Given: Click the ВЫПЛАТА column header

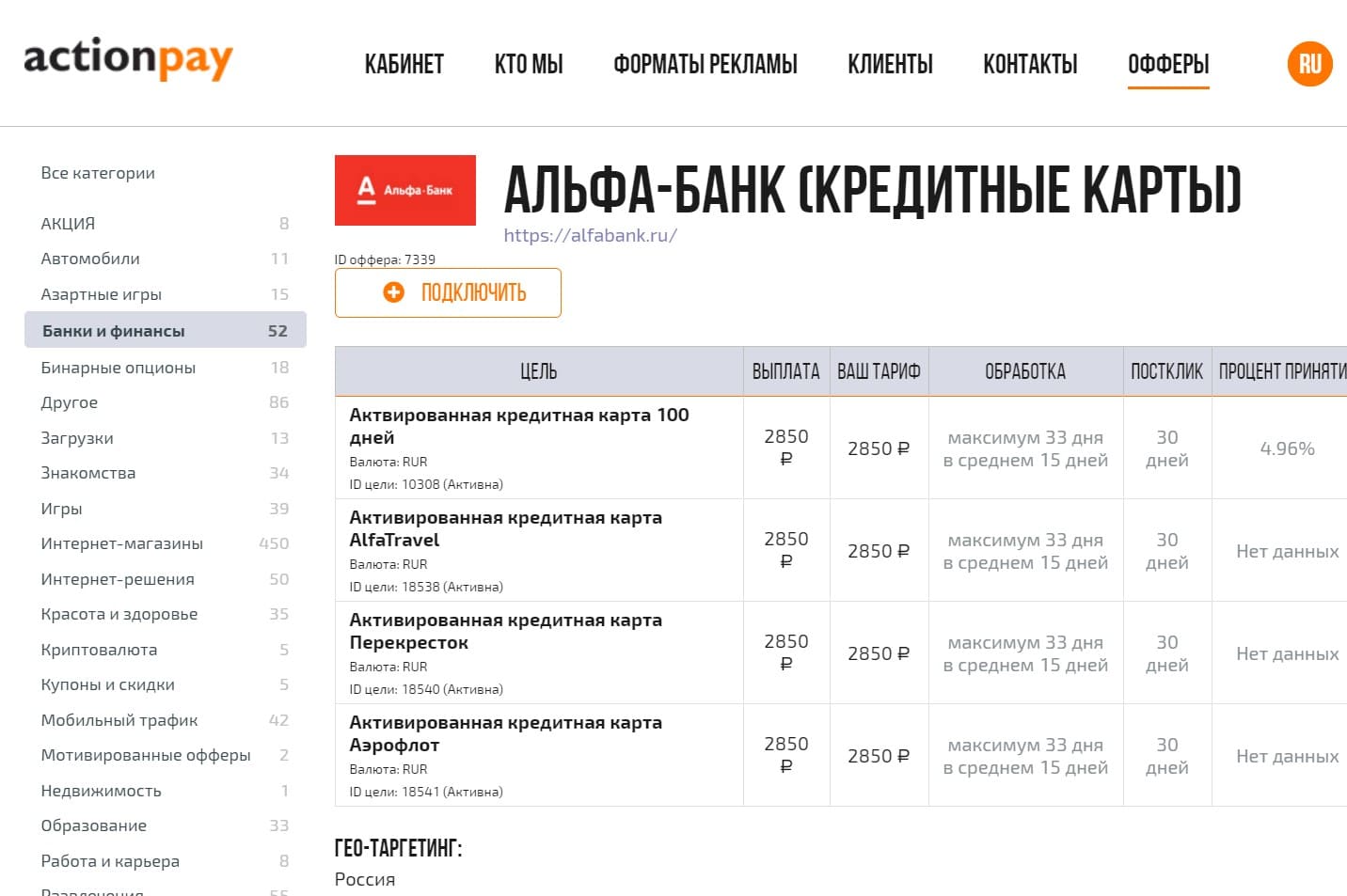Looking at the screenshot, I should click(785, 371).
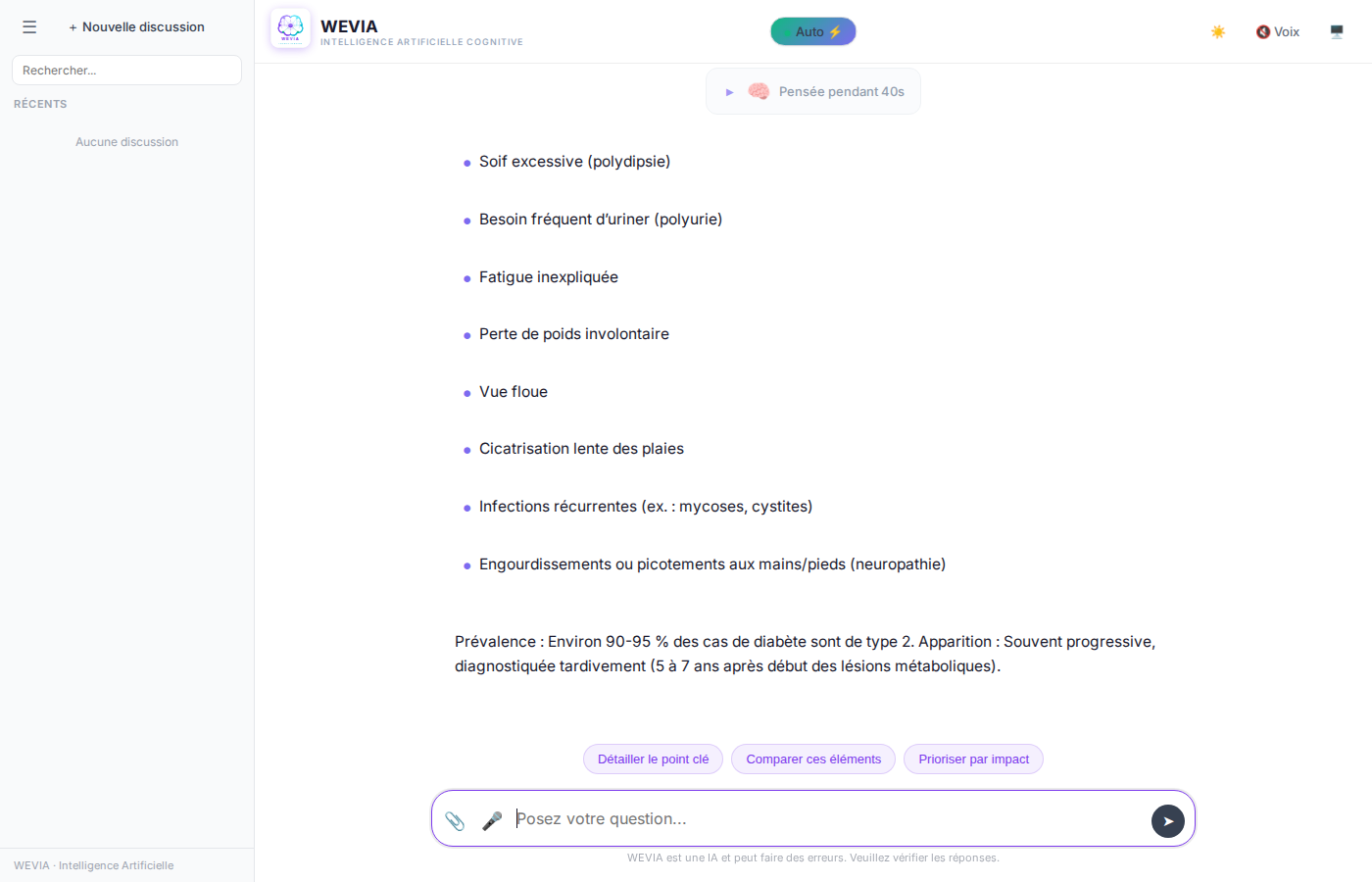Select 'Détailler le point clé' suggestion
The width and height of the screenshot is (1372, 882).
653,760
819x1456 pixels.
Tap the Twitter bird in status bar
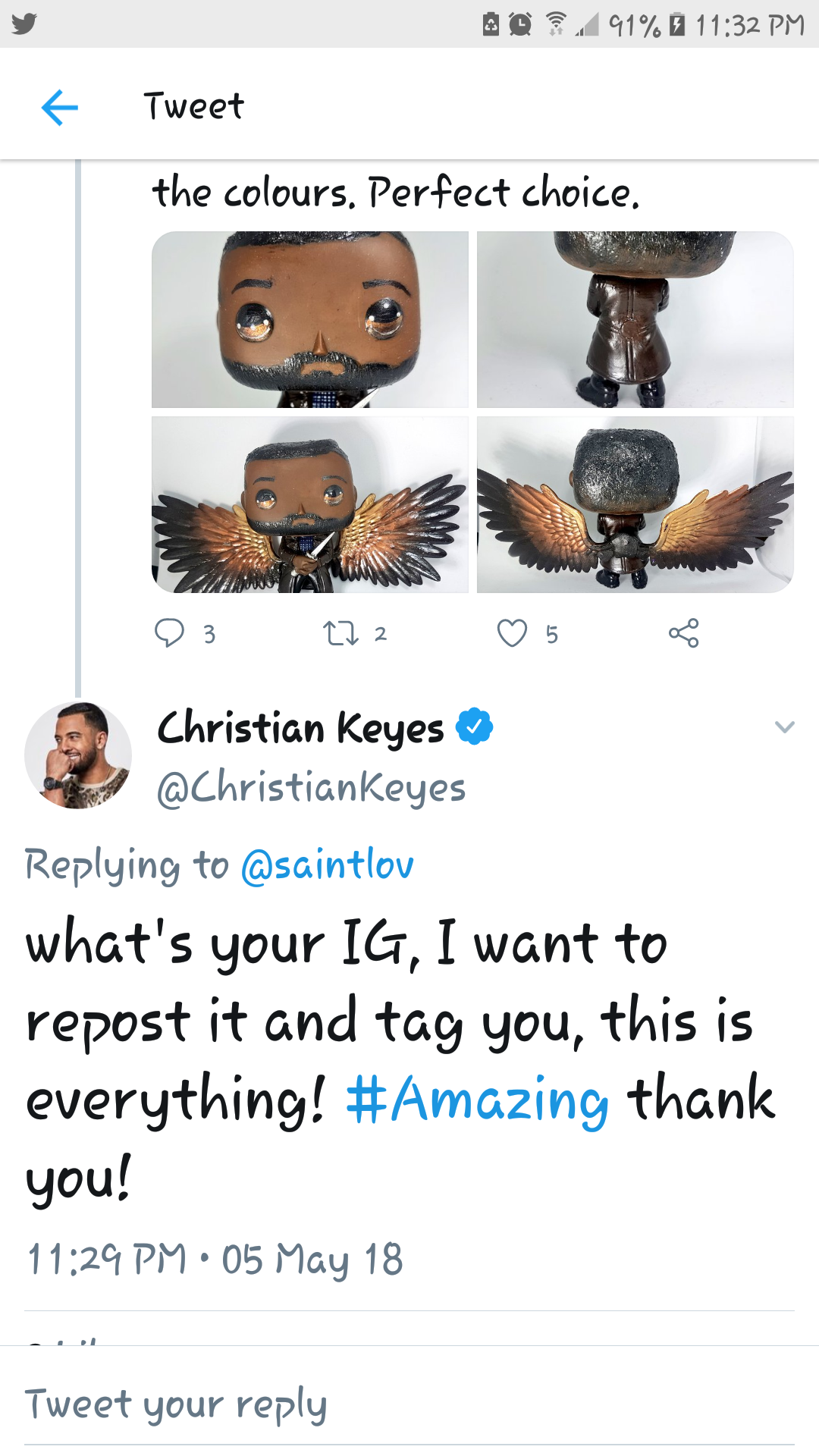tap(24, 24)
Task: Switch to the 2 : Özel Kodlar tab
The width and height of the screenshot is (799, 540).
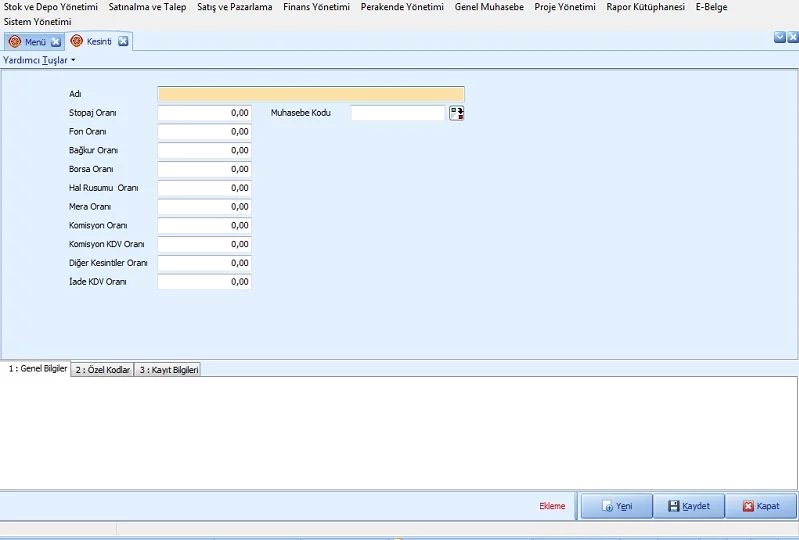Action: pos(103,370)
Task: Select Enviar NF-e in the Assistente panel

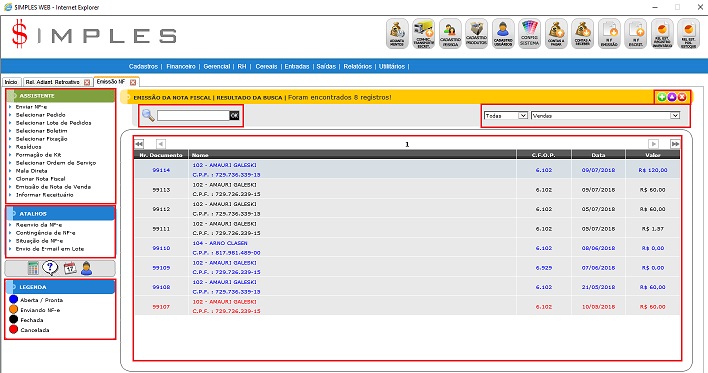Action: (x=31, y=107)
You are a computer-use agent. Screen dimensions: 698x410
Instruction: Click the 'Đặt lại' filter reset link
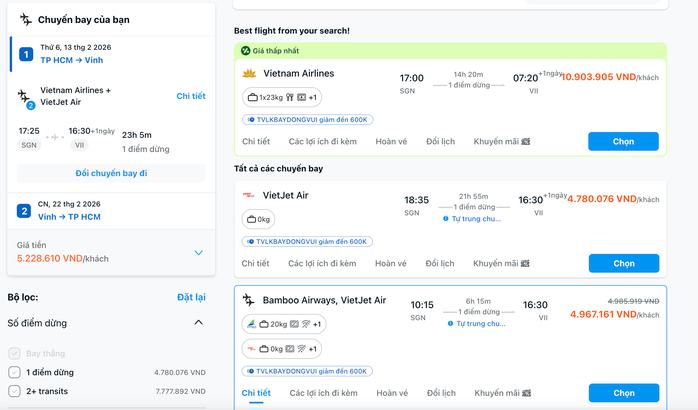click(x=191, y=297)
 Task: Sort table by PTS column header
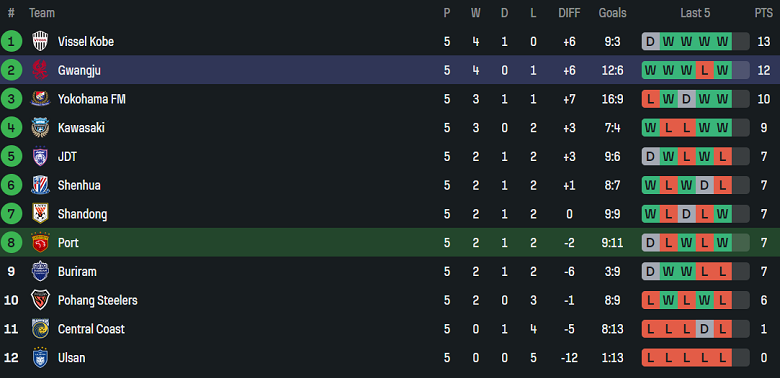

--

* **What is required**
Everything in the entries must be written out exactly; the pictures stay out.

* **Answer area**
Given: Click the ВЫПЛАТА column header

Looking at the screenshot, I should click(785, 371).
Select 'Détailler le point clé' suggestion
The width and height of the screenshot is (1372, 882).
653,760
819x1456 pixels.
Tap the Twitter bird in status bar
tap(24, 24)
Task: Switch to the 2 : Özel Kodlar tab
The width and height of the screenshot is (799, 540).
Action: pos(103,370)
Task: Select Enviar NF-e in the Assistente panel

Action: (x=31, y=107)
You are a computer-use agent. Screen dimensions: 698x410
Instruction: Click the 'Đặt lại' filter reset link
click(x=191, y=297)
 Task: Sort table by PTS column header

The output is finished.